BOSTON (CBS) -- It's only become more clear in recent weeks that David Price is not the happiest player in Boston. Between the intense, sometimes excessive media scrutiny and the heckling from angry fans - even in Pawtucket - Price does not appear comfortable pitching for the Red Sox.
The latest, and most controversial, target of Price's ire has been NESN analyst Dennis Eckersley, himself a former Red Sox pitcher. The two reportedly had a confrontation on the team plane that was detailed in a recent column by the Boston Globe's Dan Shaughnessy. The recounting of the incident painted a picture of a player who set out to publicly humiliate and belittle Eckersley, who is enshrined in the Baseball Hall of Fame in Cooperstown.
Shaughnessy joined 98.5 The Sports Hub's Marc Bertrand and Adam Jones, filling in for Scott Zolak, on the Zolak & Bertrand show on Tuesday to discuss his story and the latest in the Price-Eckersley controversy.
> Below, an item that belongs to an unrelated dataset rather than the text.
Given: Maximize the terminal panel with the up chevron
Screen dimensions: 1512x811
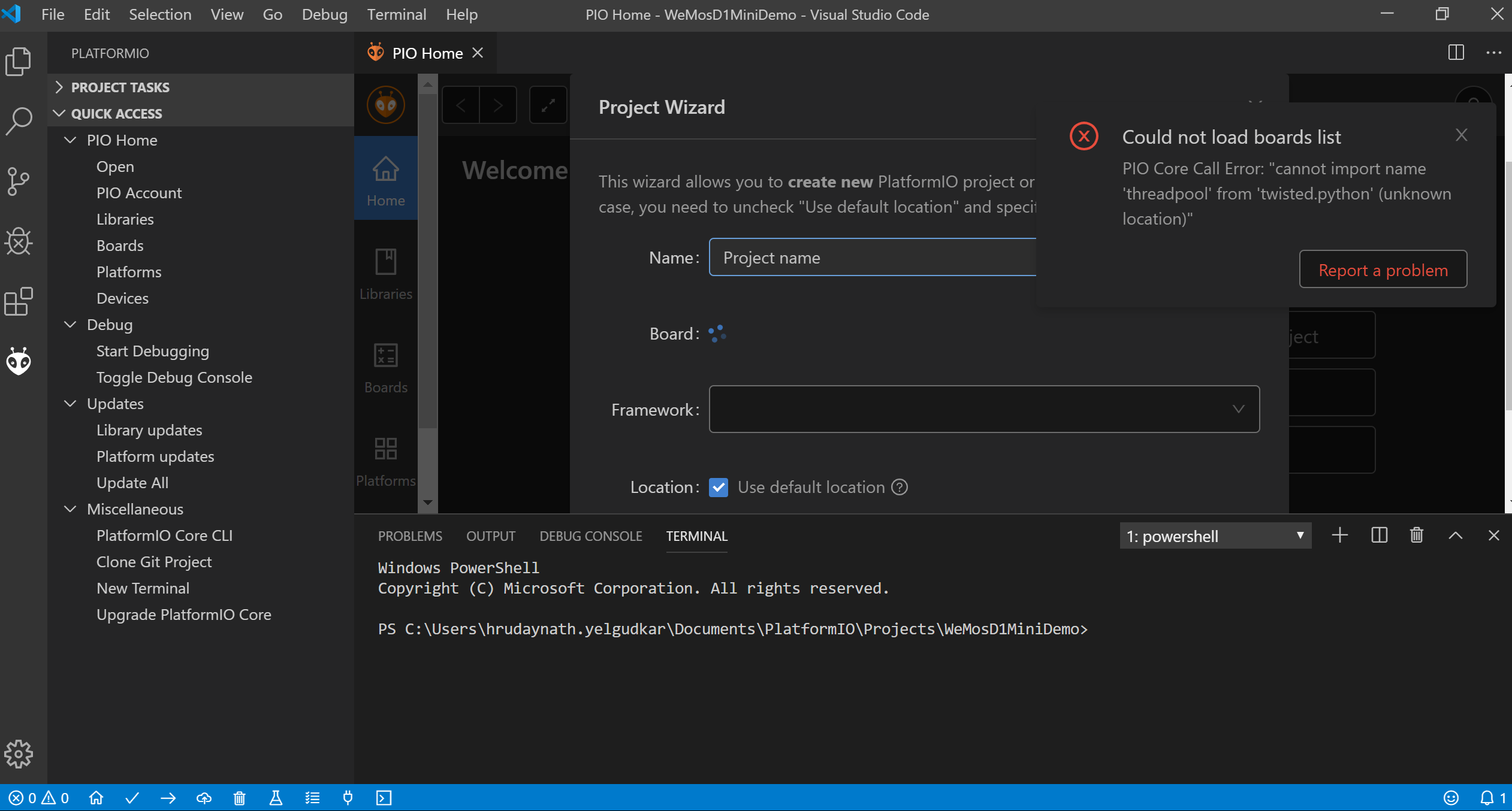Looking at the screenshot, I should pyautogui.click(x=1456, y=535).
In covering Price over the past season and a half, Shaughnessy said Price has been the most unhappy Red Sox players he's ever met - and believes it would be a bad thing if his attitude seeped into that of others in the Red Sox clubhouse.
"He's right up there," said Shaughnessy on Price. "I'm just wondering if he is in any way assuming a leadership role in the room, that's not what you want … because he's unhappy."
Shaughnessy made it clear that he found Price's behavior on the team plane, which was corroborated by 17 different sources, objectionable - considering that it was directed at Eckersley in particular and was done in such a "bullying" fashion.
"There's no clear-cut right or wrong on any issue, but this is as close as you can get in my view," said Shaughnessy. "Given who the people are, what the transgressions are, and ambushing a guy in a middle school bus fashion."
Though Price's behavior has been widely criticized, Shaughnessy isn't expecting an apology any time soon - and is disappointed that the Red Sox don't seem interested in making him do so.
"[Price] thinks he's right and he's still mad," said Shaughnessy. "You're not going to get a public apology, or even a private apology from him on this, because he thinks he's right. ... [The Red Sox] just give up, from above, trying to get people to do the right thing, and that's surprising to me."